Wow! I’d love a free subscription to Carolina Quarterly; they sound like an awesome journal! Kudos, guys!
I love The Carolina Quarterly’s description of their ideal submission. For that alone I’d love to win the free subscription! Thanks for running this great contest!
This is exciting, I’ve never heard of this publication before. I look forward to submitting. And thanks for the enjoyable excerpt!
“It should begin with the pleasure of novelty and end with the ache of recognition.” Excellent advice for any writer of any genre, including playwriting (my own). Lovely words, words to write by. Please include me in the contest!
Thanks for the heads up on another lit magazine market. Would love to win a subscription and a 1969 back issue.
The Carolina Quarterly sounds like the journal I’d most likely want to read by the fireside on a cold winter’s night, wrapped in a warm blanket, a cup of hot chocolate on the table beside me. I can only imagine how wonderful it would be to win a subscription.
Thanks for the contest.
How delightful and encouraging to discover a respected literary journal thatis open to new writers.
I will definitely submit to you, have already published a chapbook of poetry but want to do more. Bravo to your publication! Thank you for all that you do in the literary world!
Love the description of your ideal submission & the tantalizing sample page!
The excerpt provided above was breathtaking. I would love to read more from a magazine that publishes such excellent work!
I like how you make reading a poem sound like a love-affair -“It should begin with the pleasure of novelty and end with the ache of recognition” – except remembrance would be the better word for love’s end (or perhaps the recognition that one will remember).
Carolina Quarterly is an excellent review. Thanks for featuring it.
As a fellow North Carolinian (via California) I am proud of the rich talent and openness found in this state. Whether or not I win the subscription, I plan on becoming a regular reader of your review. I’m very happy that you are giving new writers a chance to be published.
I am ready to read cutting edge fiction that will help me inspire the students I teach to reach higher.
i love how you are reaching out to new writers like myself.
DiMatteo, I too was intrigued by their description of the ideal submission. Sounds like the desired praise of a story we’d all like to write.
It’s wonderful to see a place for new writers to get much-needed exposure. I love seeing such a forward thinking magazine, especially one so willing to take chances. Thanks for the spotlight!
I would love to become acquainted with the Carolina Quarterly.
Great Q&A, great journal. A beginning writer, I’ve submitted to Carolina Quarterly before, and while they didn’t accept my story, the rejection wasn’t the typical, depressing form letter. I appreciate that. And, wow, would I appreciate the Raymond Carver issue!
I love journals that are open to new writers, and I especially love the editor’s description of the ideal submission: It should begin with the pleasure of novelty and end with the ache of recognition. Perfect description of what I love most to read!
I am so encouraged to find a quality publication that champions new writers and a fresh, eclectic approach. I wish you all the best with your quarterly.

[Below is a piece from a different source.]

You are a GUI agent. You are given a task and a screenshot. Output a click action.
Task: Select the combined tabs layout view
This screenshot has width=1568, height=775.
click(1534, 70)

Enter me in your contest. It’d would really enjoy reading your publication. Thank you.
I would like to get my work published so that I can be wellknow by my family and friends too as a good writer, and even in School pupil can read my work one day and appreciate it.
I believe that such initiative can open chance for me to reach my goal of becoming a well know Author.
I’m exited about this but some publishers charge too high prices for authors like me who are unemployed to afford their publishing fees.
God Bless you all.
I’m blessed to have this opportunity, my wish is that publishers to decrease thier charging fees for publication of poet work.
Because not all of us can afford their charging fee.
I’ll be sending something their way.
IT IS A GREAT LOVE AND REGARD FOR ALL THE MEMBERS OF THE STAFF,FREINDS AND WELL WISHERS AND THE EXECUTIVE OF WRITERS RELIEF INC.